--- START Selected excerpt ---

Update: larsmans' answer mentions a more common case where you have to use at least struct x { } to make a linked list. The second case wouldn't be possible here (unless you abandon sanity and use a void * instead) because the struct is anonymous, and the typedef doesn't happen until the struct is defined, giving you no way to make a (type-safe) pointer to the struct type itself. The first version works fine for this use, but the third is generally preferred in my experience. Give him some rep for that.
A more subtle difference is in namespace placement. In C, struct tags are placed in a separate namespace from other names, but typedef names aren't. So the following is legal:
struct test {
// contents
};
struct test *test() {
// contents
}
But the following is not, because it would be ambiguous what the name test is:
typedef struct {
// contents
} test;
test *test() {
// contents
}
typedef makes the name shorter (always a plus), but it puts it in the same namespace as your variables and functions. Usually this isn't an issue, but it is a subtle difference beyond the simple shortening.
It's largely a matter of personal preference. I like to give new types a name starting with a capital letter and omit the struct, so I usually write typedef struct { ... } Foo. That means I cannot then write struct Foo.
The exception is when a struct contains a pointer to its own type, e.g.
typedef struct Node {
// ...
struct Node *next;
} Node;
In this case you need to also declare the struct Node type, since the typedef is not in scope within the struct definition. Note that both names may be the same (I'm not sure where the underscore convention originated, but I guess older C compilers couldn't handle typedef struct X X;).
All your uses are syntactically correct. I prefer the following usage
/* forward declare all structs and typedefs */
typedef struct foo foo;
.
.
/* declare the struct itself */
struct foo {
short a;
int b;
foo* next;
};
Observe that this easily allows to use the typedef already inside the declaration of the struct itself, and that even for struct that reference each other mutually.
The confusion comes about because some of the declarations are in fact declaring up to three C constructs. You need to keep in mind the difference between:
A typedef declaration,
A struct definition, and
A struct declaration.
They are all very different C constructs. They all do different things; but you can combine them into the one compound construct, if you want to.

--- END Selected excerpt ---
--- START Record list ---

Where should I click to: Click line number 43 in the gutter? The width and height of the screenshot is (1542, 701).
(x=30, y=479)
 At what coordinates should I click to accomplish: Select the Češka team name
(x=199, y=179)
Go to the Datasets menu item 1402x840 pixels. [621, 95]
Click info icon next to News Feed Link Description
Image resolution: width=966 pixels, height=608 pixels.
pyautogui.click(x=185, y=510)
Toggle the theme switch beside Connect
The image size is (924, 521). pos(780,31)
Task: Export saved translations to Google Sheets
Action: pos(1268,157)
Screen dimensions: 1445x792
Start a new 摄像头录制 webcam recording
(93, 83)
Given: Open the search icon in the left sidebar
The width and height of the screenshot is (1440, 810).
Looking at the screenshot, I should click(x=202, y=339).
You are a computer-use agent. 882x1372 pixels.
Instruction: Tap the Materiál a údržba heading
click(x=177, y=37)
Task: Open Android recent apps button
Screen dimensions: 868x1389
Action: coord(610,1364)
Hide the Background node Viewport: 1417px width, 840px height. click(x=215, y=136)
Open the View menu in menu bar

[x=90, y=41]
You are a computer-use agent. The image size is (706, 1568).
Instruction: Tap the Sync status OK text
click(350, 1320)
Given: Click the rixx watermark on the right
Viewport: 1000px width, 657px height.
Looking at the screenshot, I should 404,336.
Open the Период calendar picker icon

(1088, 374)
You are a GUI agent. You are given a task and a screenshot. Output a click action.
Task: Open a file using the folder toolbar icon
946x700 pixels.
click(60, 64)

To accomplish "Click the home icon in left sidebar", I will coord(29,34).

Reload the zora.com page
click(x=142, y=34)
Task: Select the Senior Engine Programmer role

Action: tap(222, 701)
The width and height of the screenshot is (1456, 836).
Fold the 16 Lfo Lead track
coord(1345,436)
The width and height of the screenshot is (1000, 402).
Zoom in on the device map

--- END Record list ---

◆ Job
According to the excerpt on C structs and typedefs, why must the self-referencing Node example also declare the struct Node type?

◆ Solution
The typedef is not in scope within the struct definition.